The British consul groaned and turned over and pulled the
covers over his head. Knickerbocker has since admitted that his first impulse
was to kill the elf and stuff him to go beside the sailfish in his den. In
fact, he was creeping up when Charley Lytle held up his hand.
“When war broke out I tried to enlist,” he said. “But I was
rejected on political grounds. It isn’t that I have any politics,” he
explained. “But the Army’s position is that if I did have, heaven knows what
they would be. There hasn’t been a Republican leprechaun since Coolidge. So I
was rejected pending the formulation of an Elves-in-Exile Battalion. I decided
then that I would just make people happy, soldiers and war correspondents and things
like that.”
Reynolds’ eyes narrowed dangerously. He is very loyal. “Are
you insinuating that we aren’t happy?” he gritted. “That my friends aren’t
happy?”
“I’m not happy,” said the British consul, but no one paid
any attention to him.
Little Charley Lytle said, “I heard some mention made of
Scotch whisky. Now it just happens that I have----“
“How much?” said Clark Lee, who is a realist.
“Why, all you want.”
“I mean how much money?” Lee demanded.
“You don’t understand,” said little Charley. “There is no
money involved. It is my contribution to the war—I believe you call it effort.”
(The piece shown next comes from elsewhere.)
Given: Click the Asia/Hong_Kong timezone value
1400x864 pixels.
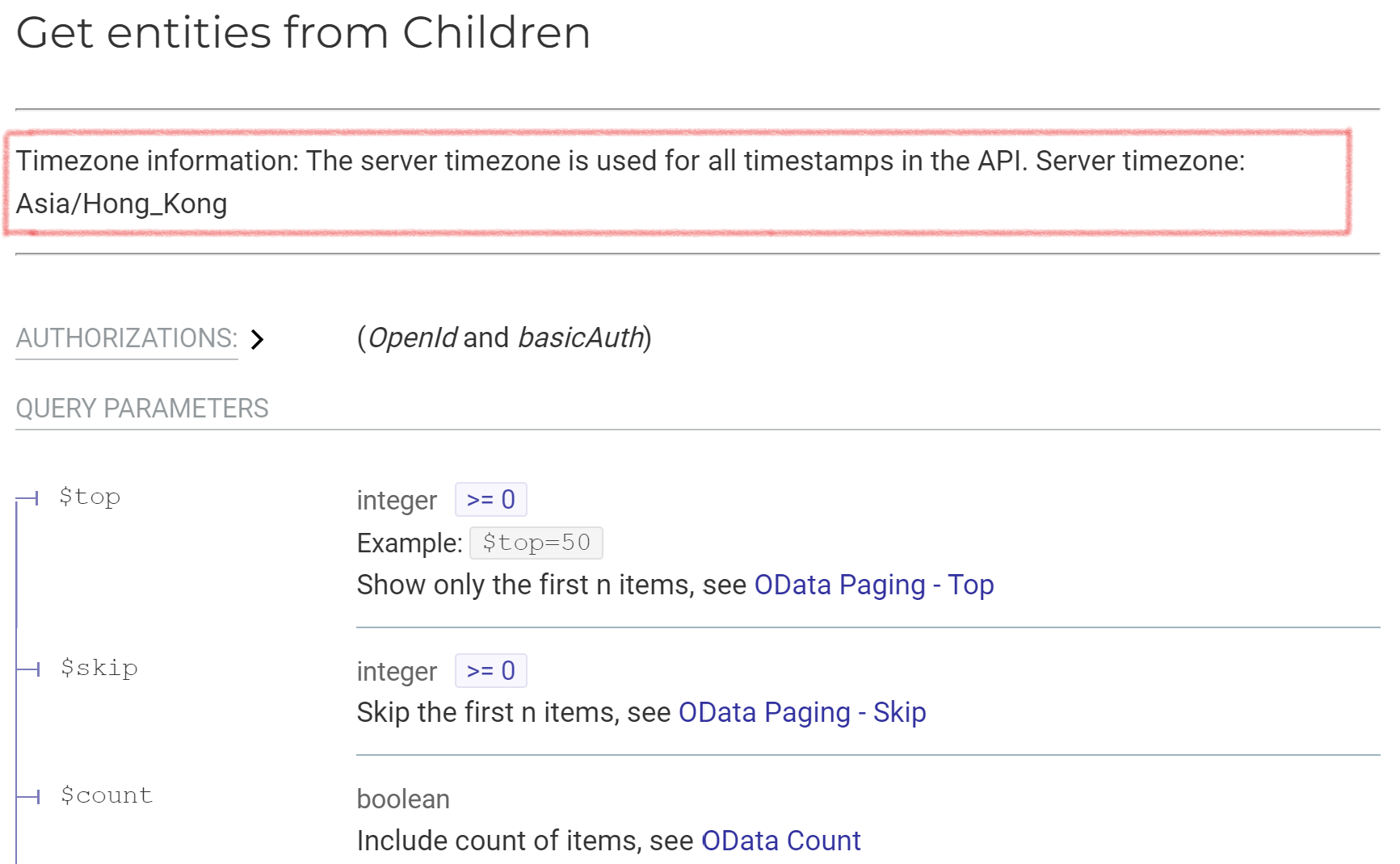Looking at the screenshot, I should pos(122,203).
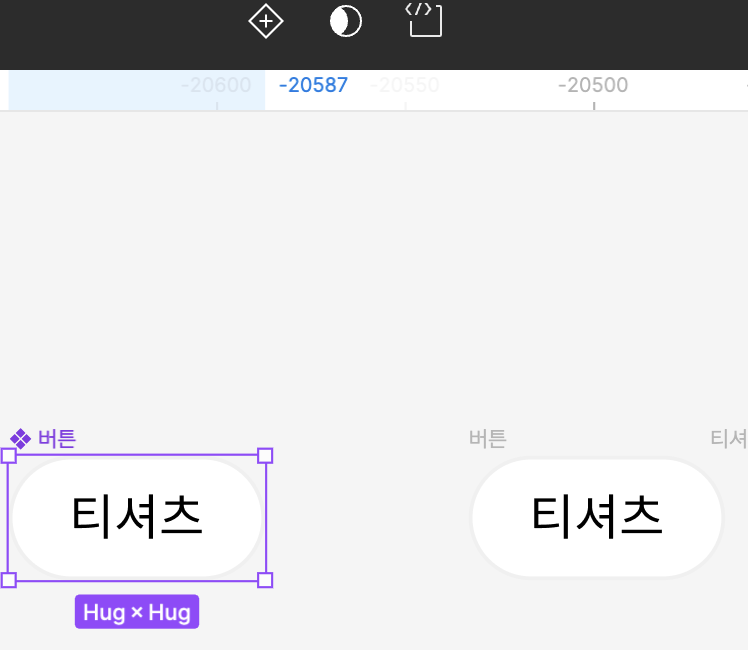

“I’m going to kill him,” cried Knickerbocker. “Nobody can
sneer at my war and get away with it.”
Reynolds said, “Could we get a case?”
“Surely,” said little Charley.
“Three cases?”
“Certainly.”
Lee broke in, “Now don’t you strain him. You don’t know what
his breaking point is.”
“When can you deliver?” Reynolds asked.
Instead of answering, little Charley Lytle made a dramatic
and slightly ribald gesture. There was one puff of smoke and he had
disappeared. There followed three small explosions, like a series of tine depth
charges, and on the floor of Room 140 of the Alletti hotel in Algiers lay three
cases of Haig and Haig Pinch Bottle, ringed with the hot and incredulous eyes of
a platoon of thirsty correspondents.
Reynolds breathed heavily the way a man does when he has a
stroke. “A miracle!” he whispered. “A miracle straight out of the middle ages
or Mary Roberts Rinehart.”
Dour Jack Belden has lived a long time in China. On top of a
basic pessimism, he has seen everything and is difficult to impress. His eyes
now wandered out the arched window to the sweltering streets and the steaming
harbor below. “It’s a medium good trick,” he said. “But it’s a cold-weather
trick. I’d like to give him a real test.” He ignored the growl of growing rage
from his peers. “If this so-called Elf could produce a bottle of say La Batt’s
Pale India Ale on a day like this, I’d say he was a comer—“He was interrupted
by a slight fall of snow from the hot and fly-specked ceiling. Our eyes
followed the lazy white flakes to the floor, where they fell on a box of
slim-necked bottles. The snow swirled and spelled out Courtesy of Canada in the air.
Reynolds flung himself forward and touched the neck of a
bottle. “Colder than a (two words deleted by censor),” he said.
That night there was an air raid, and even the British
consul enjoyed it. And anyone who doesn’t believe this story can ask any of the
people involved, even dour Jack Belden.
1 comment:
My mother showed this to me 30 or more years ago and I found it amusing then and still enjoy it as it paints my Dad Jack (actually Alfred -- also a funny story) Belden as the man I hear he was and I guess I have also inherited some of. I have shared the full content with my kids, which you were thoughtful enough to post here.